Vivir en Santo Domingo es estar sometido a los designios inescrutables del tráfico vehicular. El “tapón” es un ser vivo, el malvado de una historia que los dominicanos no quieren contar bien. Es un actor principal en cualquier conversación cotidiana y también entre reproches políticos. En el entre tanto, consume el tiempo, el dinero y las energías de todos los que vivimos acá.
En este mapa, la vida diaria tiene que ordenarse en torno a las posibilidades que tiene uno de moverse frente a la sobrecarga del parque automotor en las vías de la ciudad. Una ciudad que despliega cada vez más asfalto por donde quiera que comiencen a circular más carros privados. Las jeepetas se vuelven trincheras de defensa de los privilegios individuales que el sol sobre la acera de afuera amenaza. El aire acondicionado a la temperatura elegida, música del Spotify propio y la comodidad del asiento conocido; todo lo que esté por fuera es un enemigo sobre el cual imponerse. Todos conducen mal y están en el camino de uno, nunca al revés.
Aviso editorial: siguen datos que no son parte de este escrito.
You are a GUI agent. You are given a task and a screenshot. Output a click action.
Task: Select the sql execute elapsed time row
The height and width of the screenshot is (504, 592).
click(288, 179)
El tráfico no sólo dicta ritmos, también dicta prioridades, identidades, la dinámica del vínculo con el desconocido. Tanto que el medio de movilidad utilizado se vuelve un marcador de estatus socio-económico. El tráfico en Santo Domingo reproduce jerarquías, y las recuerda de manera explícita cada vez que se escuchan las sirenas de la policía que va abriendo paso para que atraviese algún funcionario de escaso interés público. Las características de la socialización en Santo Domingo se exponen como versión distópica de aquella anécdota de Cortázar en la autopista a París.
Las ciudades son las geografías que construimos, y representan las sociedades que las habitan. Contienen nuestro ADN, son nuestro espejo. En Santo Domingo, el tráfico funciona como analogía de las dinámicas dominicanas. Por eso no genera el enojo que podría, porque no hace más que hablar el idioma de la calle. El tapón es un poderoso recordatorio: le recuerda al que va en guagua transpirando que es pobre, le recuerda al de la jeepeta que está -literalmente- más arriba que el resto, y le recuerda al funcionario que el descaro en política aún paga bien. En Santo Domingo el tapón es un ser vivo, el malvado encargado de indicar cómo son las cosas acá, y de mantener a cada quien en el lugar que le corresponde en la disputa de poder social.